YMonday, July 31, 2006
what if...
i woke up this morning with a heavy heart. apart from blogging and a lil bit of msn-ing, much of my time last night (and the wee hours of this morning) was spent reflecting on world issues - prejudice, stereotyping, hate, discrimination, wars, terrorism, the new world order. yes, i was trying to get started on my WISP assignemnt.
amongst the issues mentioned, the new world order depressed me the most. it's the biggest consipiracy in the world. it's unjust, and so inhumane... saw the movie Hotel Rwanda? it was based on a real story. to think that the UN (and the rest of the world) could just choose to ignore the genocide.... let hundreds of thousands of lives end just like that. to close one eye and let all that bloodshed happen...it's.... so...disheartening? yeah, you always thought the UN would step in and play mediators in times of need. That, is so naive.
this world is warped. it's just... so wrong...? it's disgusting. why wont god step in and bring the crazy chaos in lebanon to a halt? probably as i'm writing this, people are dying in hospitals. why wont god knock some sense into the perpetrators? i mean, even if they emerge victorious, they would still have lost much. dont they know? or is this yet another of god's lesson?
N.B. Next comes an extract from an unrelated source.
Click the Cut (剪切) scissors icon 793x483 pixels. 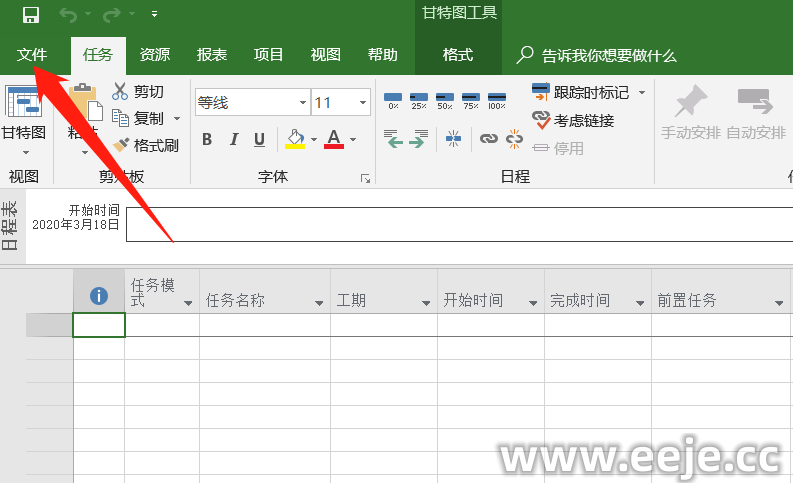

Hebrews 13:1 says Let brotherly love continue. let brotherly love continue... continue? can it continue when it seems as if brotherly love has ceased to exist in the first place? it's hard being optimistic in a world like that. it sucks looking at newspapers, watching channel newsasia on tv mobile... arent you sick of it too? it wasnt easy for us to come to earth. but people kill and slaughter as if blood is water. i'm tired of it. it's ironic that while most countries are striving to achieve world class status, they still act in barbaric ways.
suddenly it seems what's going on now is scarier than what's said in the book of Revalations.
i'm lost. and i'm hurt by what i see, and what i can feel. im not satisfied being just a fly on the wall. im not satisfied just saying a prayer. not that i lack faith, but i dont wish to be idle. yet... i just dont know what to do. leave it to god? it would be easy. still, i cant pray and just sit idle. i just cant.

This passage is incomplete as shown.